* **Target position records**:
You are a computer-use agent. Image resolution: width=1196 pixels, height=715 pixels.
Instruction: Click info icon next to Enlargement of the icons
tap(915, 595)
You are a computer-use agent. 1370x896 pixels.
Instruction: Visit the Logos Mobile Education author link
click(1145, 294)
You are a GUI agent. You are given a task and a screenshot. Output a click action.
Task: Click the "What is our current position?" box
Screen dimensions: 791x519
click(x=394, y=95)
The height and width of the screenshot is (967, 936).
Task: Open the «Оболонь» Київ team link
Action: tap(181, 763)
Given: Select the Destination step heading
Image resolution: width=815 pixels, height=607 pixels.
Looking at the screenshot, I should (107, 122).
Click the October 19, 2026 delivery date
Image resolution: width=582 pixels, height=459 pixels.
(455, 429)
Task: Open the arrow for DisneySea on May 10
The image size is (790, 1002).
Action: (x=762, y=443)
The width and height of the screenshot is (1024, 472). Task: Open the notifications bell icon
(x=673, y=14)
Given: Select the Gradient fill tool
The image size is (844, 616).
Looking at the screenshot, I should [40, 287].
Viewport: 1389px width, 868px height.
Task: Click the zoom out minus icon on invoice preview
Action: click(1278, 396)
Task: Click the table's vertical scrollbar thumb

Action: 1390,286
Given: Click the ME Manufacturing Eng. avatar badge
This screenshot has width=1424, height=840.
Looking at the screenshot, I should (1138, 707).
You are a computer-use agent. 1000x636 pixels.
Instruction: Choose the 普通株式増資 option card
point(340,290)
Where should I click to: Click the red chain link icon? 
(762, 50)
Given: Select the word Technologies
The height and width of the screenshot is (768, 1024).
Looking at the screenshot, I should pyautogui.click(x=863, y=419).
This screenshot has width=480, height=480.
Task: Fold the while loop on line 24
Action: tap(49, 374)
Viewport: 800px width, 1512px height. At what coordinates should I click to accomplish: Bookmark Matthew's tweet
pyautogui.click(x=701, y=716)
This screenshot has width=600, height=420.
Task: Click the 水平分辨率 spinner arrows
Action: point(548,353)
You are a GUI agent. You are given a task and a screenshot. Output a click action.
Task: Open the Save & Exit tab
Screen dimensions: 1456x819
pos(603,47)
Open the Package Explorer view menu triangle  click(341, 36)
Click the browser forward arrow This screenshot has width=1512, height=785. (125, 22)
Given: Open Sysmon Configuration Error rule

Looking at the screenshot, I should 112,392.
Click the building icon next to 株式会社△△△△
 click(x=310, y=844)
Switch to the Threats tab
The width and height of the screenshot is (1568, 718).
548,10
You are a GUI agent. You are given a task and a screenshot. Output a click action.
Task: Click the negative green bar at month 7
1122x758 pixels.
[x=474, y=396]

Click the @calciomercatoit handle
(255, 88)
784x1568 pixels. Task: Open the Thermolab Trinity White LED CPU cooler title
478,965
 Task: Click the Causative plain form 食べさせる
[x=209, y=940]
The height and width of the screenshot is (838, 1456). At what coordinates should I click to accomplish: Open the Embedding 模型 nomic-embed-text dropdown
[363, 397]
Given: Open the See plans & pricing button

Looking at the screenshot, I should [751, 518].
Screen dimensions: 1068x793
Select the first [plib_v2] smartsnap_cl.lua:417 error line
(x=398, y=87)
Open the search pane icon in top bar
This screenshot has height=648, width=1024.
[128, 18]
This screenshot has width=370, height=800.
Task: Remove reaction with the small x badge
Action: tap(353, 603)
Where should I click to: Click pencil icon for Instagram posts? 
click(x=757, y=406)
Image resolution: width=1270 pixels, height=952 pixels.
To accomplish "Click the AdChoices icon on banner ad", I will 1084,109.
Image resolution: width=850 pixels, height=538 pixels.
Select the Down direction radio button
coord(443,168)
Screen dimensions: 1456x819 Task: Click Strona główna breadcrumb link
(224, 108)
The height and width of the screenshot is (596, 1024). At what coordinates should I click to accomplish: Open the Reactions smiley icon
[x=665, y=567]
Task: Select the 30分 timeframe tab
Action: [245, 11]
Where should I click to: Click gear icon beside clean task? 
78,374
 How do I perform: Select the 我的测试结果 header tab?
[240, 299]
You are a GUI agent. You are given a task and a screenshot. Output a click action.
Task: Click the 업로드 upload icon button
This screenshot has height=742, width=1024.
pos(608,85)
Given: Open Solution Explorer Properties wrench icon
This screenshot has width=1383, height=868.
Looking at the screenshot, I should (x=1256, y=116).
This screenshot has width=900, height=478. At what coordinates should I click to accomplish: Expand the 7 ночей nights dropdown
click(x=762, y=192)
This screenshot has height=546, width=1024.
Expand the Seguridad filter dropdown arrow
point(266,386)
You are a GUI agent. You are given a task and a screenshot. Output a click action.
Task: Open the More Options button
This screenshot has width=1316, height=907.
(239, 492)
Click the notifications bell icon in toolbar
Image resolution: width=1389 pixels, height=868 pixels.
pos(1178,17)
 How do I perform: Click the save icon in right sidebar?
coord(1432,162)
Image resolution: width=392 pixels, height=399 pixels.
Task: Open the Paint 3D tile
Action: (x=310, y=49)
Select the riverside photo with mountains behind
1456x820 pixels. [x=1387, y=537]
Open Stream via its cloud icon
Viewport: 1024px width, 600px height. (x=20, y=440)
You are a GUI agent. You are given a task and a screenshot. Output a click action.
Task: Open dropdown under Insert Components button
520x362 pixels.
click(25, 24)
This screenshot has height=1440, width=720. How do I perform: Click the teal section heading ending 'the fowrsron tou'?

* **The request**:
Reproduce the material above verbatim, from the first line to the last.

* **Exercise output**:
You are a computer-use agent. Image resolution: width=1196 pixels, height=715 pixels.
Instruction: Click info icon next to Enlargement of the icons
tap(915, 595)
You are a computer-use agent. 1370x896 pixels.
Instruction: Visit the Logos Mobile Education author link
click(1145, 294)
You are a GUI agent. You are given a task and a screenshot. Output a click action.
Task: Click the "What is our current position?" box
Screen dimensions: 791x519
click(x=394, y=95)
The height and width of the screenshot is (967, 936).
Task: Open the «Оболонь» Київ team link
Action: tap(181, 763)
Given: Select the Destination step heading
Image resolution: width=815 pixels, height=607 pixels.
Looking at the screenshot, I should (107, 122).
Click the October 19, 2026 delivery date
Image resolution: width=582 pixels, height=459 pixels.
(455, 429)
Task: Open the arrow for DisneySea on May 10
The image size is (790, 1002).
Action: (x=762, y=443)
The width and height of the screenshot is (1024, 472). Task: Open the notifications bell icon
(x=673, y=14)
Given: Select the Gradient fill tool
The image size is (844, 616).
Looking at the screenshot, I should [40, 287].
Viewport: 1389px width, 868px height.
Task: Click the zoom out minus icon on invoice preview
Action: click(1278, 396)
Task: Click the table's vertical scrollbar thumb

Action: 1390,286
Given: Click the ME Manufacturing Eng. avatar badge
This screenshot has width=1424, height=840.
Looking at the screenshot, I should (1138, 707).
You are a computer-use agent. 1000x636 pixels.
Instruction: Choose the 普通株式増資 option card
point(340,290)
Where should I click to: Click the red chain link icon? 
(762, 50)
Given: Select the word Technologies
The height and width of the screenshot is (768, 1024).
Looking at the screenshot, I should pyautogui.click(x=863, y=419).
This screenshot has width=480, height=480.
Task: Fold the while loop on line 24
Action: tap(49, 374)
Viewport: 800px width, 1512px height. At what coordinates should I click to accomplish: Bookmark Matthew's tweet
pyautogui.click(x=701, y=716)
This screenshot has width=600, height=420.
Task: Click the 水平分辨率 spinner arrows
Action: point(548,353)
You are a GUI agent. You are given a task and a screenshot. Output a click action.
Task: Open the Save & Exit tab
Screen dimensions: 1456x819
pos(603,47)
Open the Package Explorer view menu triangle  click(341, 36)
Click the browser forward arrow This screenshot has width=1512, height=785. (125, 22)
Given: Open Sysmon Configuration Error rule

Looking at the screenshot, I should 112,392.
Click the building icon next to 株式会社△△△△
 click(x=310, y=844)
Switch to the Threats tab
The width and height of the screenshot is (1568, 718).
548,10
You are a GUI agent. You are given a task and a screenshot. Output a click action.
Task: Click the negative green bar at month 7
1122x758 pixels.
[x=474, y=396]

Click the @calciomercatoit handle
(255, 88)
784x1568 pixels. Task: Open the Thermolab Trinity White LED CPU cooler title
478,965
 Task: Click the Causative plain form 食べさせる
[x=209, y=940]
The height and width of the screenshot is (838, 1456). At what coordinates should I click to accomplish: Open the Embedding 模型 nomic-embed-text dropdown
[363, 397]
Given: Open the See plans & pricing button

Looking at the screenshot, I should [751, 518].
Screen dimensions: 1068x793
Select the first [plib_v2] smartsnap_cl.lua:417 error line
(x=398, y=87)
Open the search pane icon in top bar
This screenshot has height=648, width=1024.
[128, 18]
This screenshot has width=370, height=800.
Task: Remove reaction with the small x badge
Action: tap(353, 603)
Where should I click to: Click pencil icon for Instagram posts? 
click(x=757, y=406)
Image resolution: width=1270 pixels, height=952 pixels.
To accomplish "Click the AdChoices icon on banner ad", I will 1084,109.
Image resolution: width=850 pixels, height=538 pixels.
Select the Down direction radio button
coord(443,168)
Screen dimensions: 1456x819 Task: Click Strona główna breadcrumb link
(224, 108)
The height and width of the screenshot is (596, 1024). At what coordinates should I click to accomplish: Open the Reactions smiley icon
[x=665, y=567]
Task: Select the 30分 timeframe tab
Action: [245, 11]
Where should I click to: Click gear icon beside clean task? 
78,374
 How do I perform: Select the 我的测试结果 header tab?
[240, 299]
You are a GUI agent. You are given a task and a screenshot. Output a click action.
Task: Click the 업로드 upload icon button
This screenshot has height=742, width=1024.
pos(608,85)
Given: Open Solution Explorer Properties wrench icon
This screenshot has width=1383, height=868.
Looking at the screenshot, I should (x=1256, y=116).
This screenshot has width=900, height=478. At what coordinates should I click to accomplish: Expand the 7 ночей nights dropdown
click(x=762, y=192)
This screenshot has height=546, width=1024.
Expand the Seguridad filter dropdown arrow
point(266,386)
You are a GUI agent. You are given a task and a screenshot. Output a click action.
Task: Open the More Options button
This screenshot has width=1316, height=907.
(239, 492)
Click the notifications bell icon in toolbar
Image resolution: width=1389 pixels, height=868 pixels.
pos(1178,17)
 How do I perform: Click the save icon in right sidebar?
coord(1432,162)
Image resolution: width=392 pixels, height=399 pixels.
Task: Open the Paint 3D tile
Action: (x=310, y=49)
Select the riverside photo with mountains behind
1456x820 pixels. [x=1387, y=537]
Open Stream via its cloud icon
Viewport: 1024px width, 600px height. (x=20, y=440)
You are a GUI agent. You are given a task and a screenshot. Output a click action.
Task: Open dropdown under Insert Components button
520x362 pixels.
click(25, 24)
This screenshot has height=1440, width=720. How do I perform: Click the teal section heading ending 'the fowrsron tou'?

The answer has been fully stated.